# pre-emptive fitting location.



## ftwelder (Feb 27, 2008)

I built a intake manifold for a customer who has requested that I add a port for W/M injection for future upgrade potential. Currently, the motor is NA. When I built the manifold, I added several accessory fittings on the underside of the intake. Would these be a suitable location for the manifold injector? also, what thread/fitting is typically used in these installations? I need to make a TP spacer for the customer anyway, would that be a better spot? 
thanks in advance!


----------



## BLSport (Dec 24, 2005)

*Re: pre-emptive fitting location. (ftwelder)*

If your customer is interested in a single nozzle in the manifold (versus a nozzle in each runner), it should be located at the inlet for best distribution. If you're making a spacer plate for the inlet, it would be a convenient spot for mounting.
Most nozzles are 1/8" male NPT.


----------



## ftwelder (Feb 27, 2008)

cool, thanks, that is what I have been looking for..


----------



## SnowTech.4 (Oct 23, 2009)

Agreed. Right at the inlet is an ideal location, as a proper nozzle there will hit all the airflow. With a finely atomized mist, where the airflow goes, so goes the mist.


----------



## ftwelder (Feb 27, 2008)

*Re: pre-emptive fitting location. (ftwelder)*

cool, he wanted to run his stock TB while waiting for a turbo upgrade so I slipped the port in the side of the adapter, thanks for the help! 
http://farm3.static.flickr.com...7.jpg


----------



## SnowTech.4 (Oct 23, 2009)

Nice looking peice there!
One thing to be sure of is that the nozzle tip gets to be flush with the inside wall of the plate so that the spray pattern is not hindered. Sometimes a bit of counter-sinking is needed to make that happen.


----------



## Brake Weight (Jul 27, 2006)

*Re: pre-emptive fitting location. (ftwelder)*


_Quote, originally posted by *ftwelder* »_cool, he wanted to run his stock TB while waiting for a turbo upgrade so I slipped the port in the side of the adapter, thanks for the help! 
http://farm3.static.flickr.com...7.jpg 

I got one almost identical to that one. I ended up having to turn it to find the best spray. I would run it hard a few pulls a day for a few days, then go home and pull the plugs. Look down on top of the cylinders and see which ones were now cleaner looking. I know some dirt track guys that will run meth through their small blocks to clean them out before a rebuild, it works. Snake the hose from the back of the engine bay so that the nozzle is facing towards the front of the car. It seems I get the best spray this way.


----------
——
Work instructions:
**1.** List the usernames of everyone who posted in the fitting-location thread.
**2.** Reproduce the fitting-location thread starting with "I built a intake" and going on through "thanks in advance!", renaming "customer" to "client".

Stored records:
——
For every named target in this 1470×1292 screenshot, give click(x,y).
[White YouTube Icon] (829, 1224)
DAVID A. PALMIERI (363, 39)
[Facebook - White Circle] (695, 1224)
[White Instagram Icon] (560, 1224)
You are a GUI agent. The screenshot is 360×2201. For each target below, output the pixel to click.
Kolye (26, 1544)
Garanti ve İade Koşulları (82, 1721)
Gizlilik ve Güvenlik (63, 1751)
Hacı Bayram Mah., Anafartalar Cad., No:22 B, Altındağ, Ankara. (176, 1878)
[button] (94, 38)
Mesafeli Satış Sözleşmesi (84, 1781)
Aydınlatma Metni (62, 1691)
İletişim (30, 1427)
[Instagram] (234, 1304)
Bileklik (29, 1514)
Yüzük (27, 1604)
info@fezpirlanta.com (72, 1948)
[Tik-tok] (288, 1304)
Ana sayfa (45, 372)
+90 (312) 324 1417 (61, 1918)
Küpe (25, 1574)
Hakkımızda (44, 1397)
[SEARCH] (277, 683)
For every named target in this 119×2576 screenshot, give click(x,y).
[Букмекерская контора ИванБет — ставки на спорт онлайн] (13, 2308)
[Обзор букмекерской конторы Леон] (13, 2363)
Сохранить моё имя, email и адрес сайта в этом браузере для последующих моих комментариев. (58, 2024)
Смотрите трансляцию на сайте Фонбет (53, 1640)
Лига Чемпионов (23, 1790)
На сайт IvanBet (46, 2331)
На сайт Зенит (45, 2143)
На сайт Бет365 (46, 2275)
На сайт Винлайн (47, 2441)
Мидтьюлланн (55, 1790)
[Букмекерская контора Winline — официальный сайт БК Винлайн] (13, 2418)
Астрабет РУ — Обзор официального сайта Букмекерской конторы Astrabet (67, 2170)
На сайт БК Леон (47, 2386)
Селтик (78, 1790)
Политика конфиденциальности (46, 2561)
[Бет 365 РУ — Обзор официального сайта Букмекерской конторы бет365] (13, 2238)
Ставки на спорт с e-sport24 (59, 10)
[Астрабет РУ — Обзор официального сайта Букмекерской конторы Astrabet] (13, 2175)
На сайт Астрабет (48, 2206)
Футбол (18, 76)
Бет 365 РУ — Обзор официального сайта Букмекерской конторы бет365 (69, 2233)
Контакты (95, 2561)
——
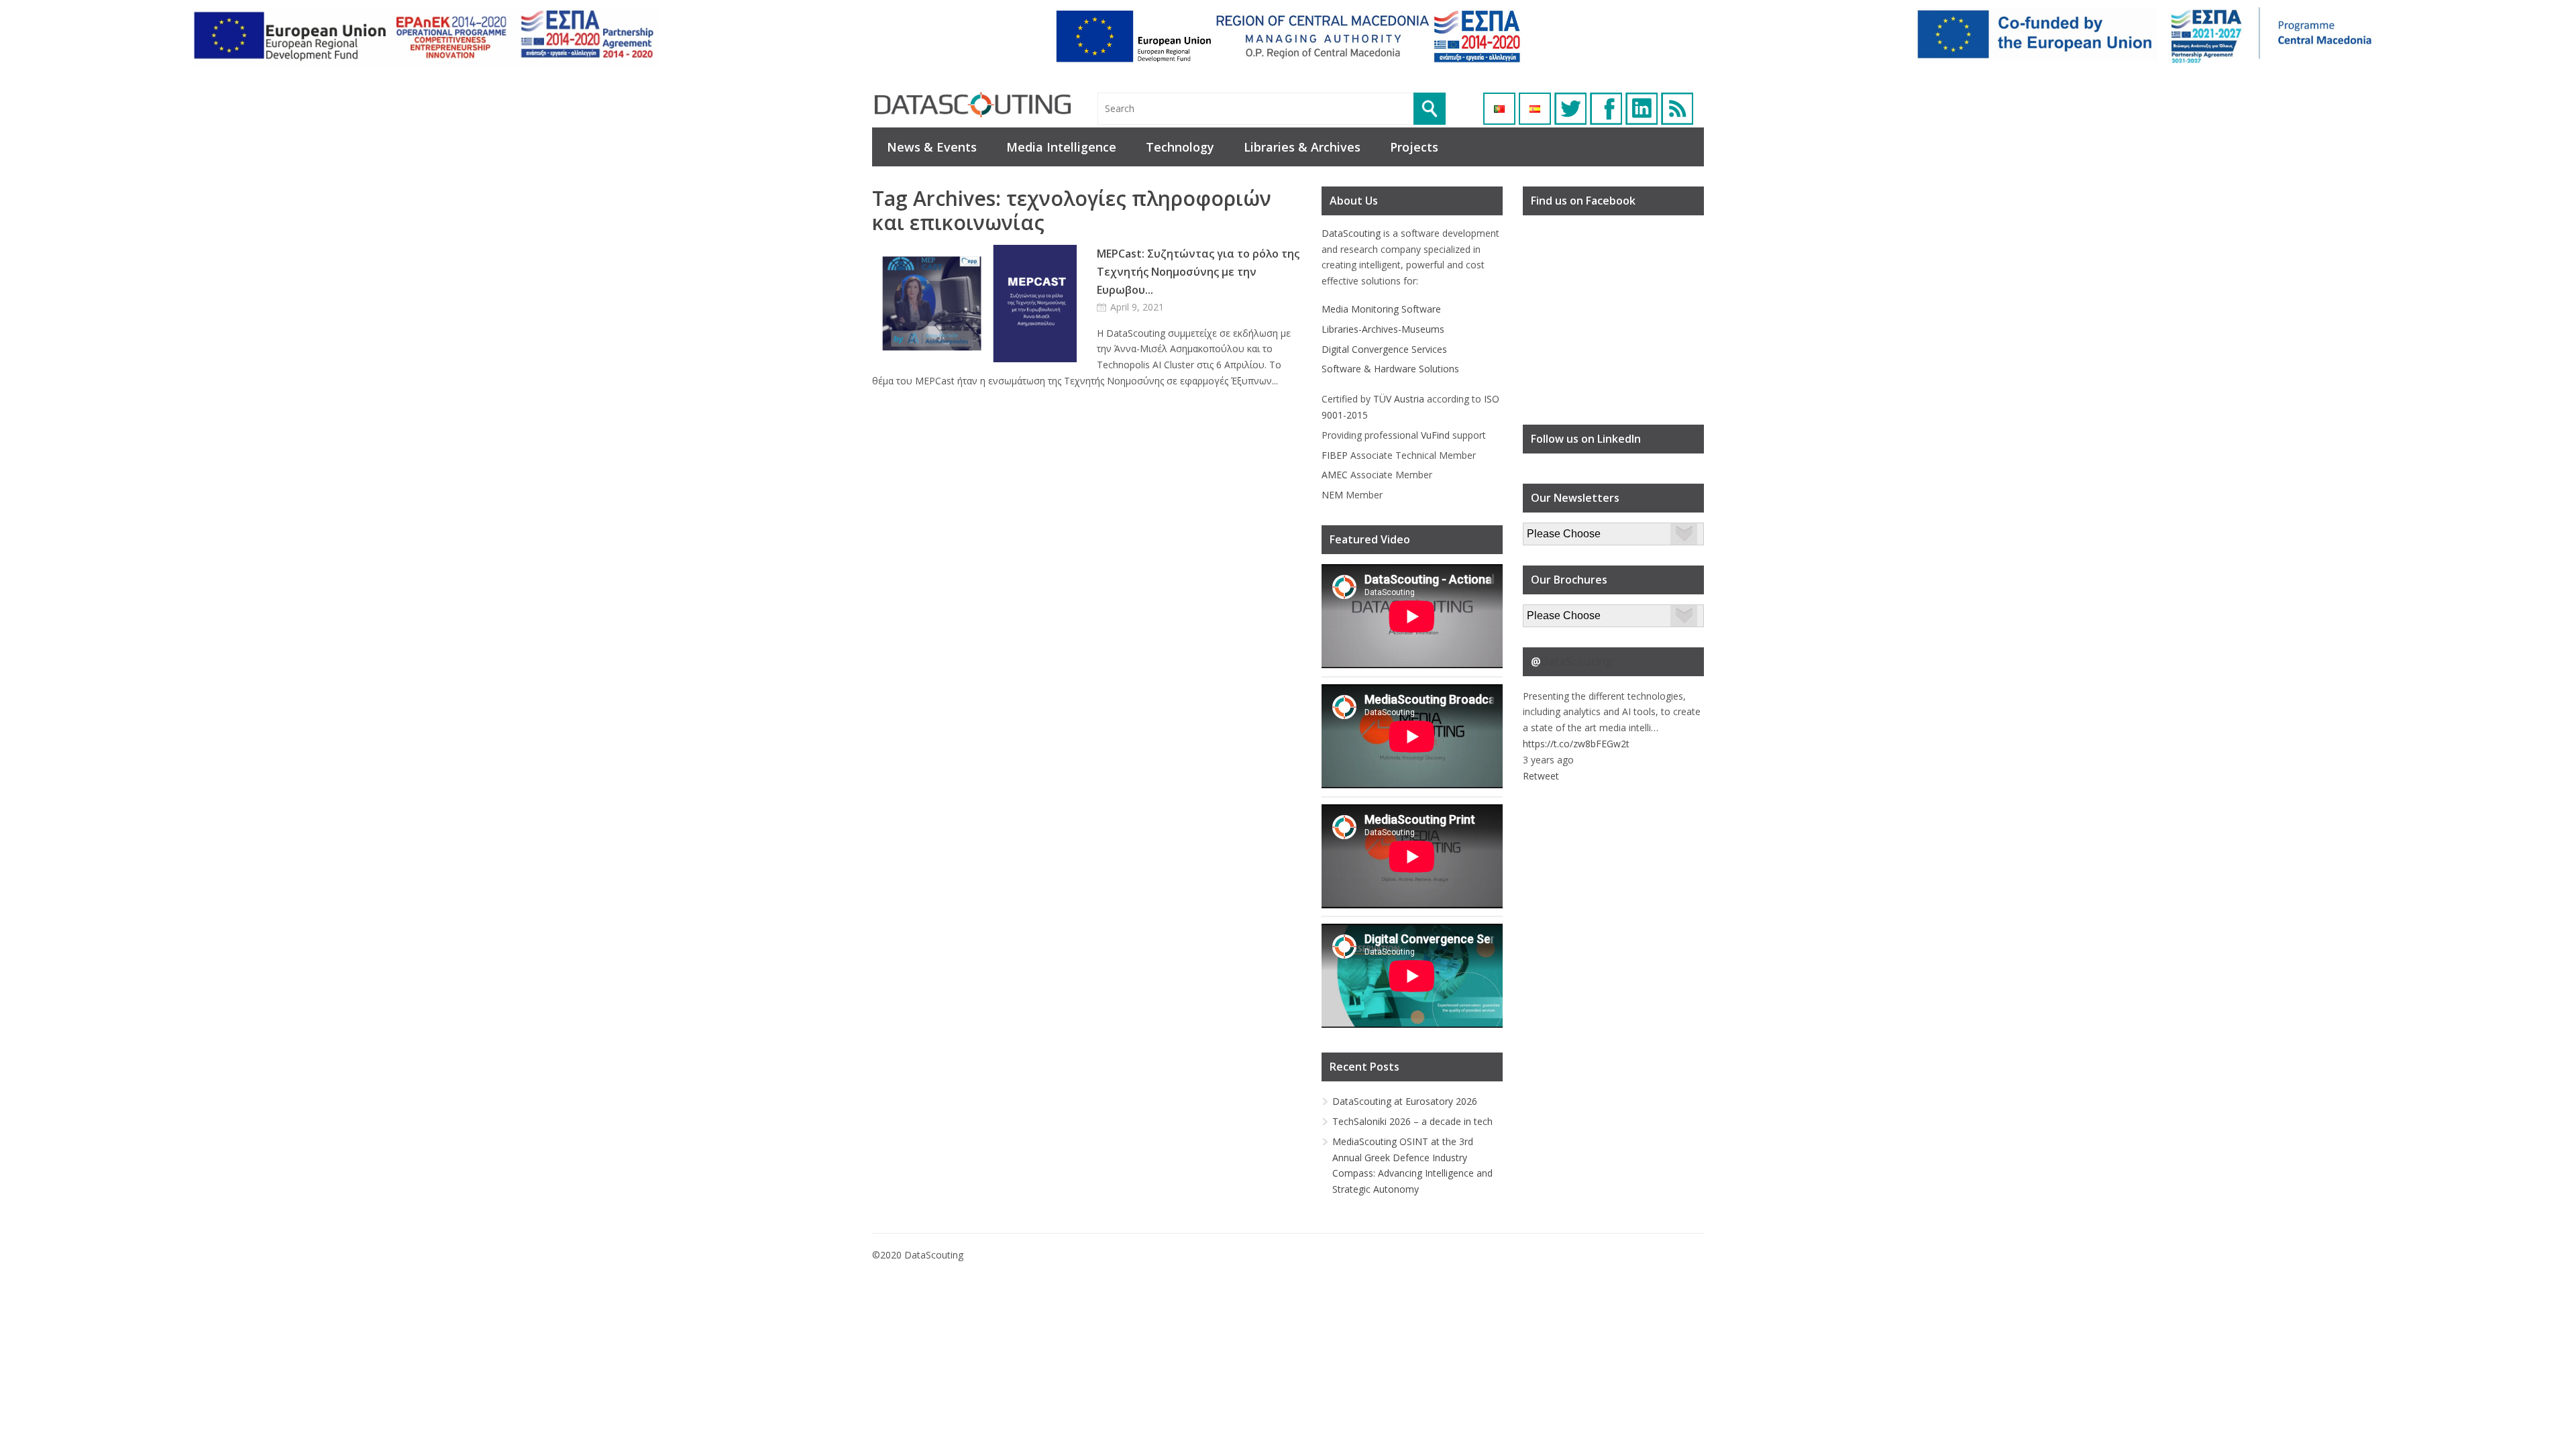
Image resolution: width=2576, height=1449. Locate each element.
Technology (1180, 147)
——
Per-task outputs:
**1.** ftwelder, BLSport, SnowTech.4, Brake Weight

**2.**
I built a intake manifold for a client who has requested that I add a port for W/M injection for future upgrade potential. Currently, the motor is NA. When I built the manifold, I added several accessory fittings on the underside of the intake. Would these be a suitable location for the manifold injector? also, what thread/fitting is typically used in these installations? I need to make a TP spacer for the client anyway, would that be a better spot? 
thanks in advance!